I read your articles on bisexuality. You say it is normal to be attracted to the same sex. Is it abnormal not to be? I have never felt any attraction to the same gender (male), and my girlfriend says that she has never felt attracted to women.

T.C.

Answer :

In discussing the range of human sexual experience and orientation I certainly don't mean to imply there's anything wrong with heterosexuality, or with NOT having had any feelings of attraction to one's own gender.

Perhaps some of the confusion comes from using terms like "normal" and "abnormal," which actually refer to the PREVALENCE of something. Think of what statisticians or mathematicians call a "normal curve," also referred to as a "bell curve" due to its shape when the distribution of whatever's being measured -- grades, for instance -- is plotted on a graph. The middle, or highest part, of the normal/bell curve represents the statistical average, or most common grades. The right-hand "lip" of the bell represents the highest grades, which are relatively few in number, while the left-hand "lip" represents the lowest grades, which are also fewer in number.

If you plotted sexual orientation or attraction among the general population on a graph, you might find the middle or tallest part of the curve representing folks who are basically heterosexual but occasionally have or have had feelings of attraction to their own gender, because that's fairly common.
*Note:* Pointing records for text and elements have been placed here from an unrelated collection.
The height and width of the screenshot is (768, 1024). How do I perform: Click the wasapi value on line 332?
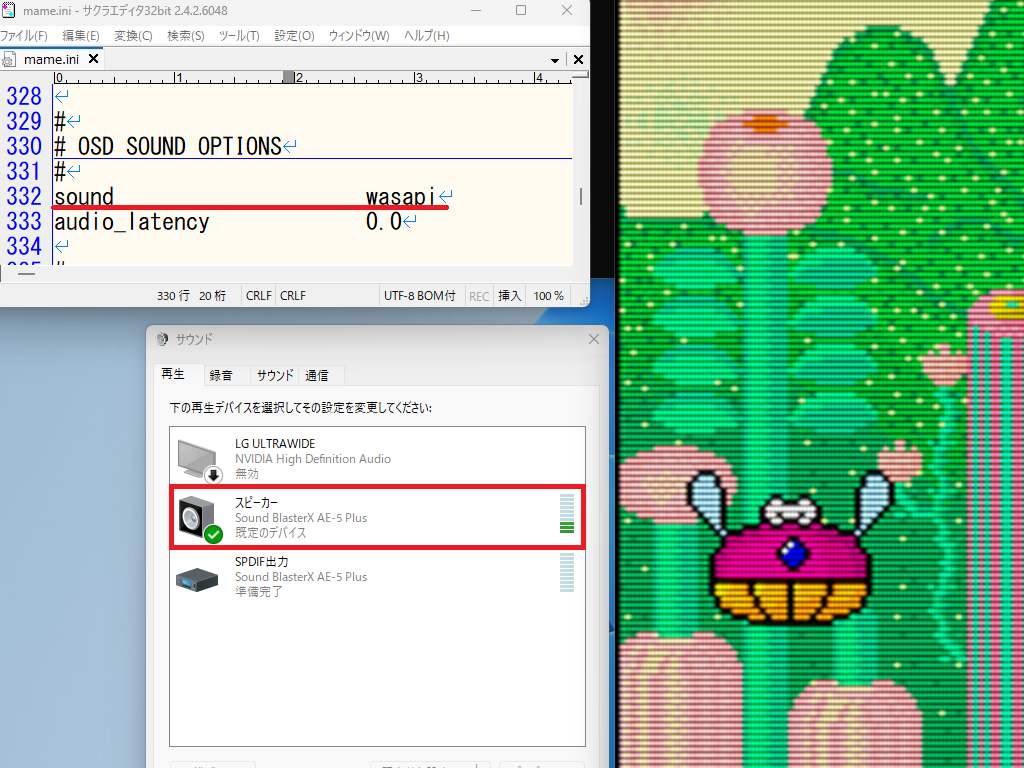[400, 197]
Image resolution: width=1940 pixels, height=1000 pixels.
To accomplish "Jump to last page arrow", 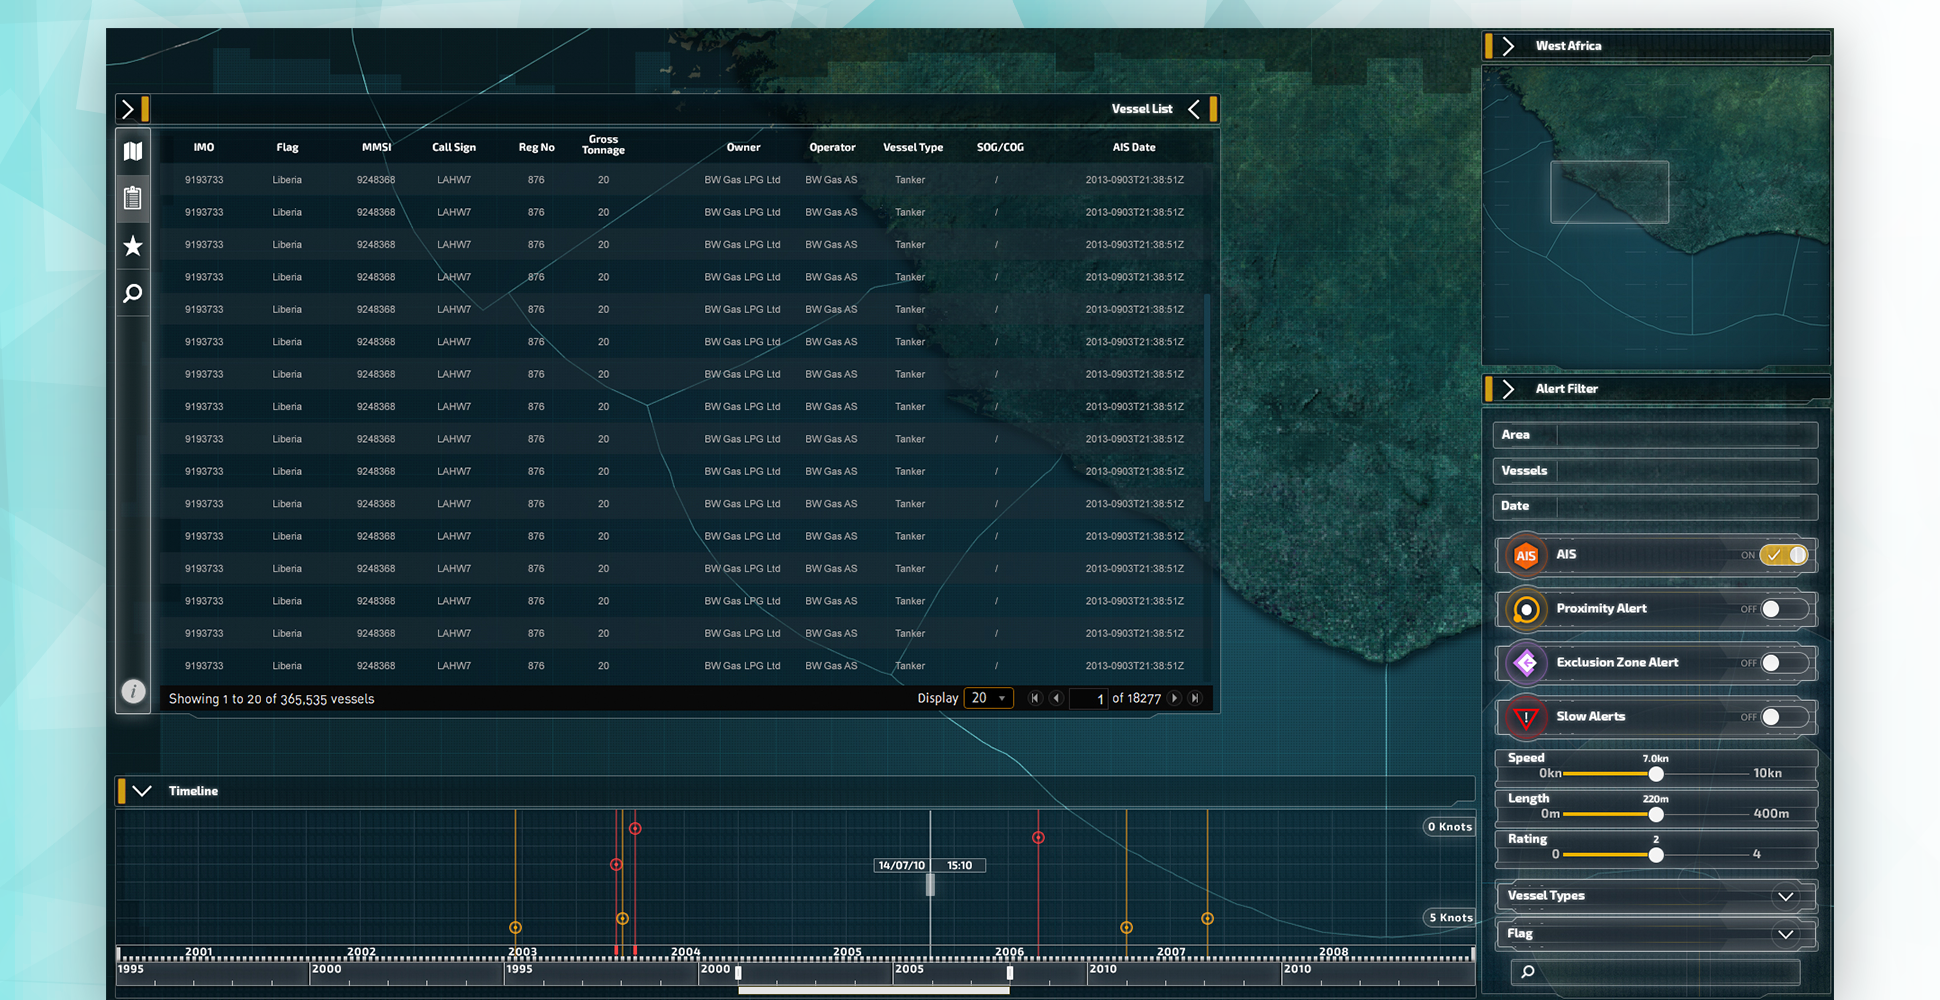I will (x=1195, y=698).
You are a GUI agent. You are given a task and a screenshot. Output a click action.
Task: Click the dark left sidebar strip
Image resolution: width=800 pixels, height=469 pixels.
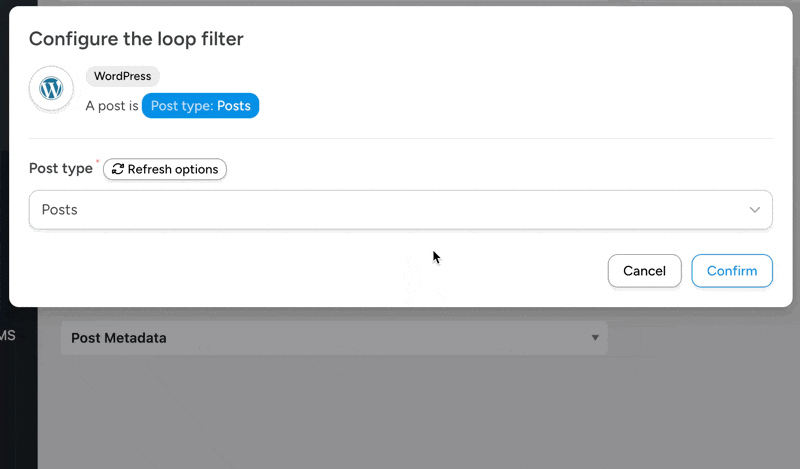coord(18,400)
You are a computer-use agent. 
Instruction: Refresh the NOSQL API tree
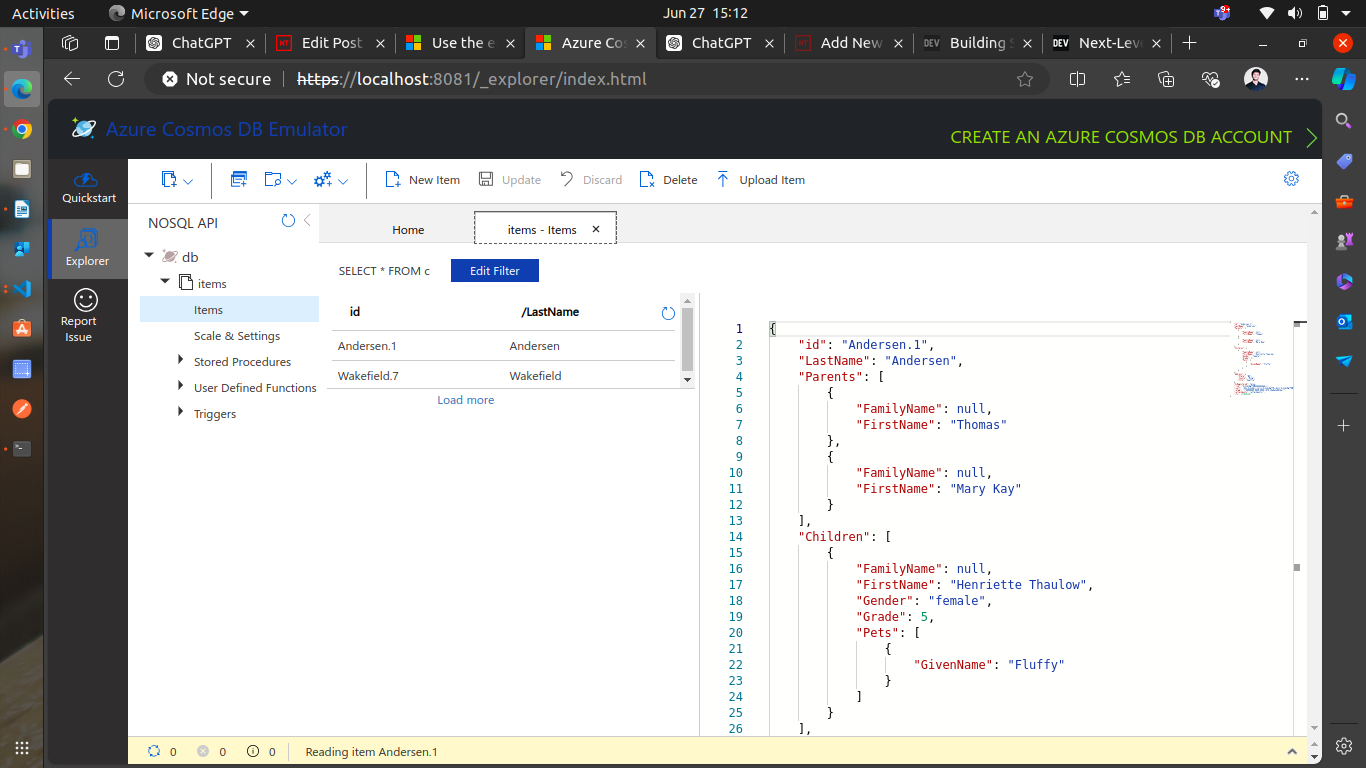click(x=287, y=222)
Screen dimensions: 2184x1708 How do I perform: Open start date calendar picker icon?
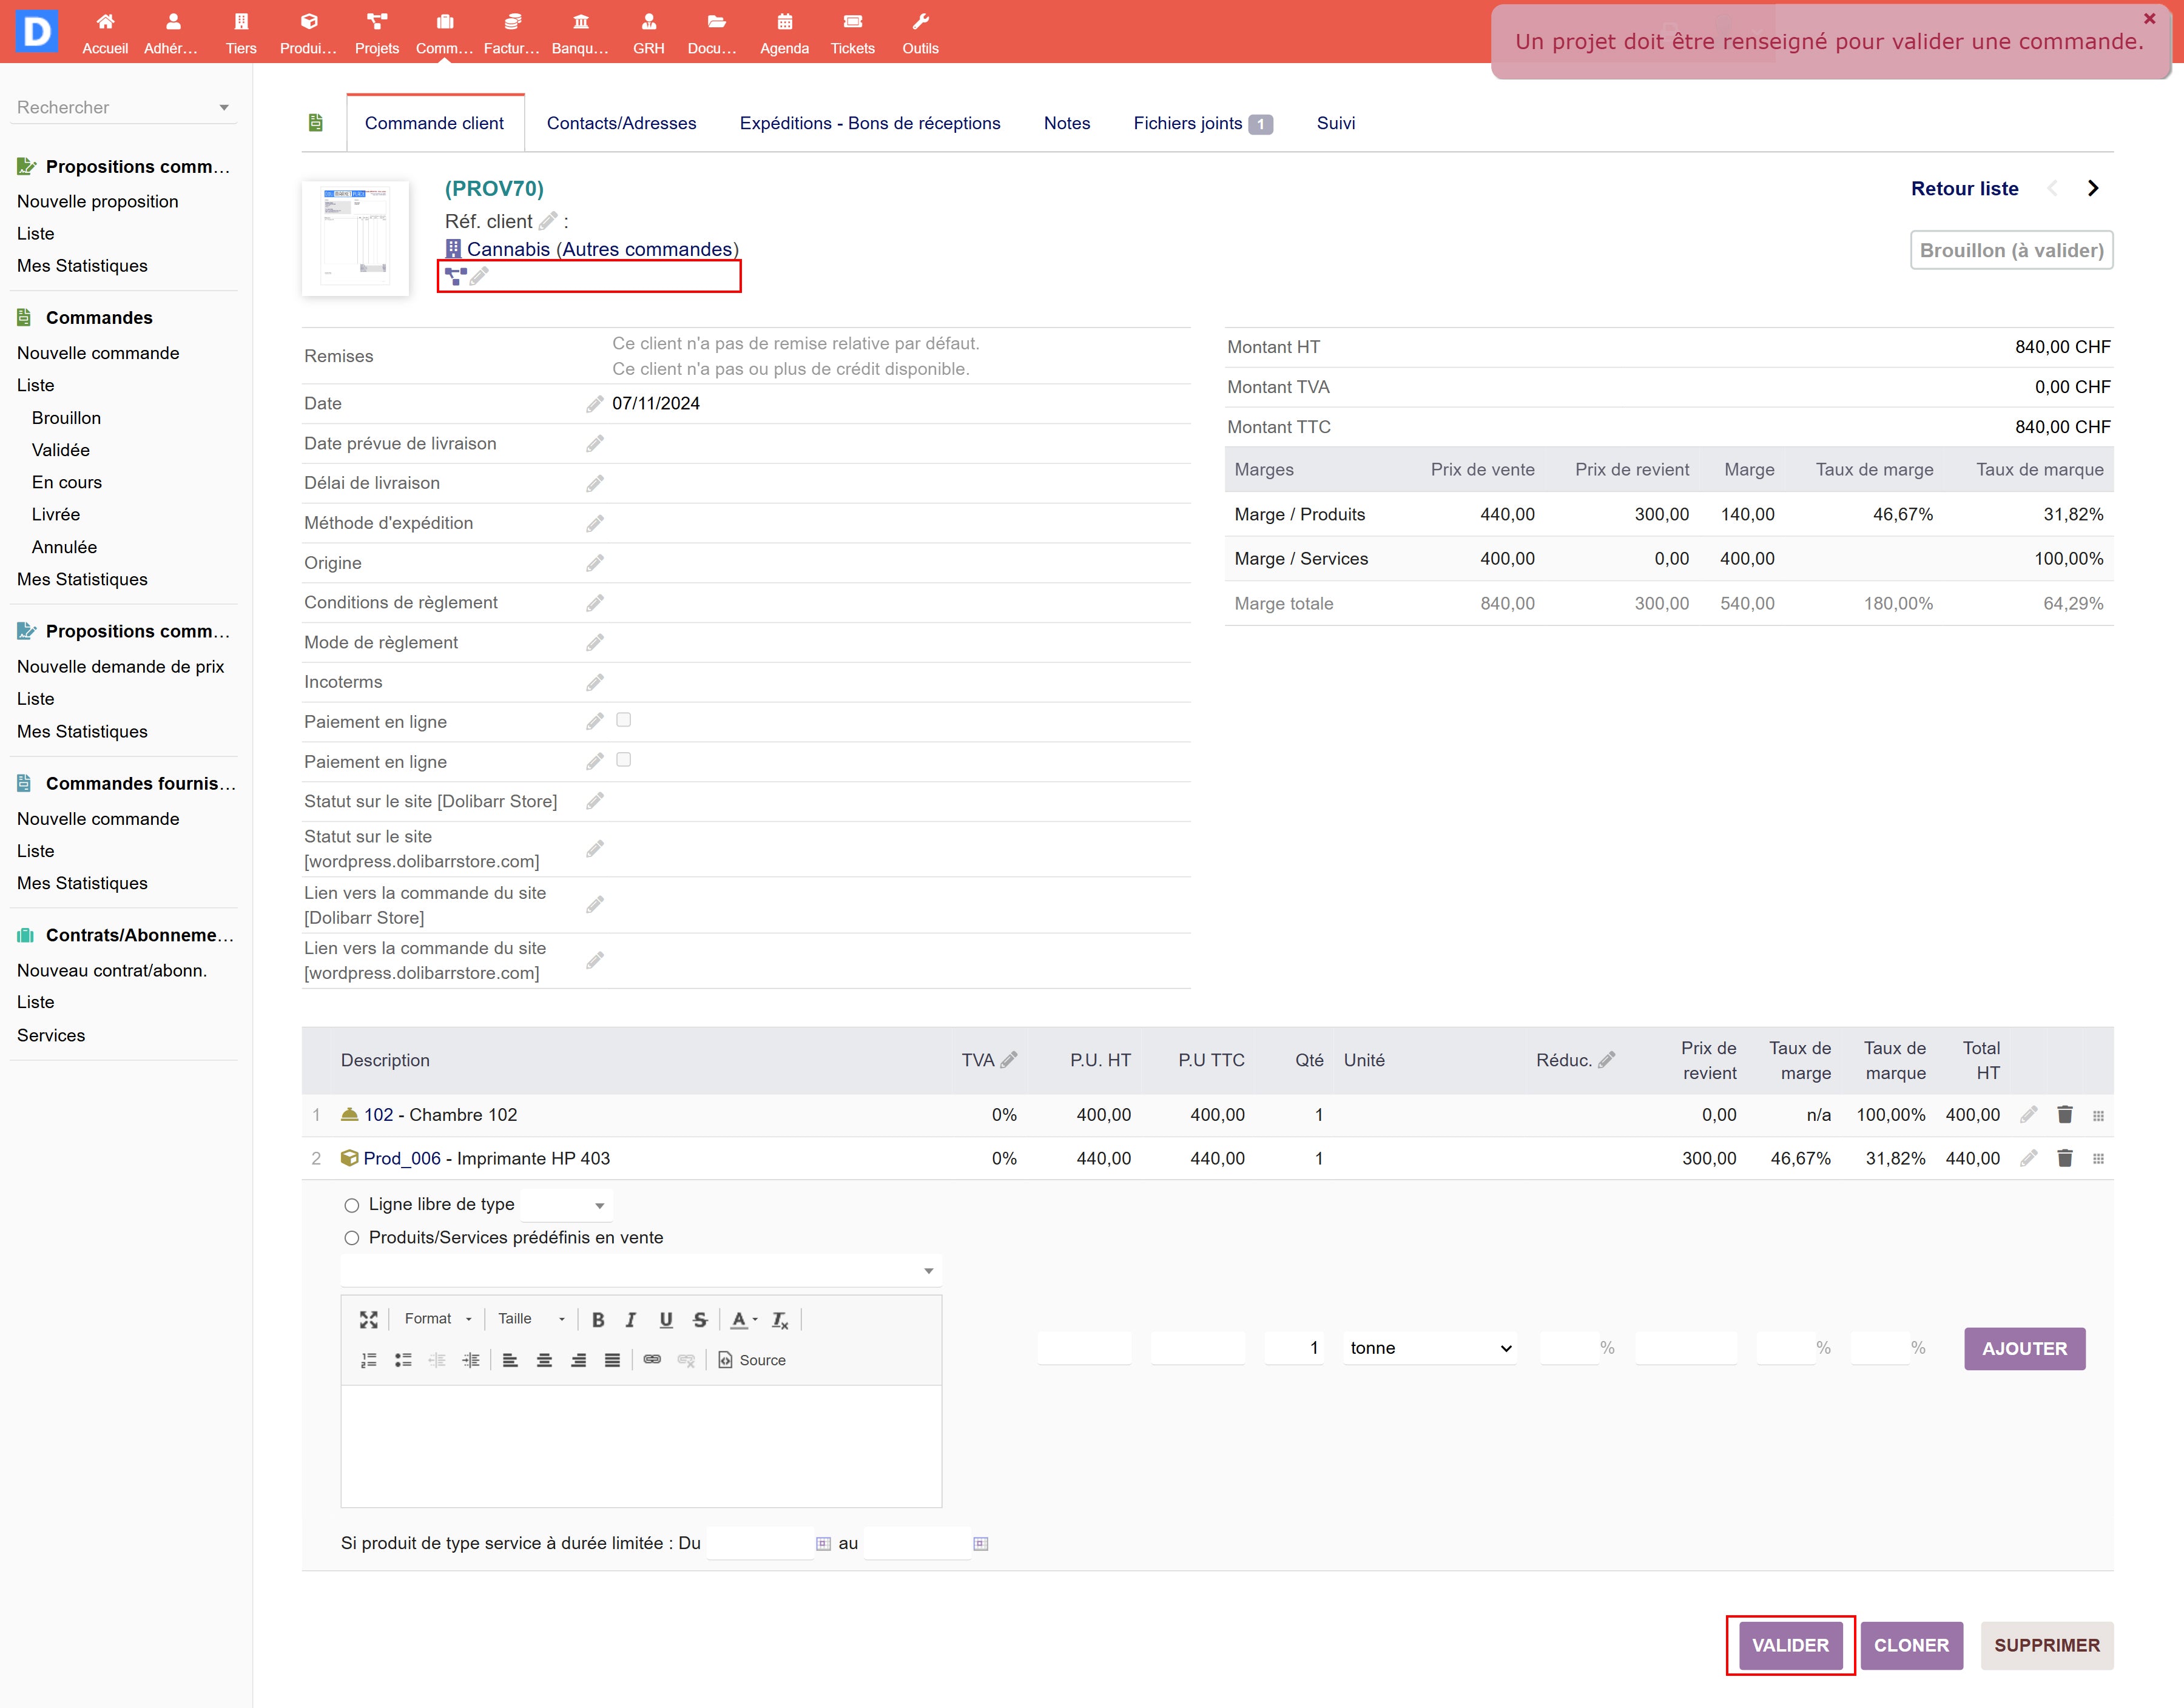[x=823, y=1543]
One lip of the curve might then represent heterosexual people who have never had any feelings of attraction to their own gender, while the opposite lip of the curve might represent homosexual people who have never had any feelings of attraction toward the opposite gender. (Theoretically there would be a continuum, and bisexual people would probably fall somewhere in between the exclusively homosexual folks and the basically heterosexual folks who have had some same-sex feelings.)


The trouble is that terms like "normal" and "abnormal" tend to be used as if they're synonymous with "healthy" or "unhealthy" -- or when you get right down to it, "right" or "wrong." But what's statistically "normal" -- referring to what occurs quite often -- might not necessary be healthy or right. One example is in regards to eating. Many clinicians who work with people with eating or body image problems try to encourage NATURAL, rather than NORMAL eating ... because these days the average, or normal, eating pattern for women (and a growing number of men) tends to be either unhealthily restrictive or unhealthily immoderate. ("Natural" eating, by the way, is usually defined as eating in accordance with one's appetites and body needs, but not in a perfect balance, because none of us is perfect.)

OK, back to another basic human appetite -- sex. If you and your girlfriend have never had any same-sex feelings of attraction, that's probably what's natural for each of you ... just as it may be natural for someone else to feel differently. That doesn't mean that you're right and anyone with a different feeling is wrong, or you're healthy and they're sick -- just that what's natural and right for YOU may be different from what's natural and right for someone else. (I realize that some political or religious conservatives may have a different opinion, but they can write their own columns.)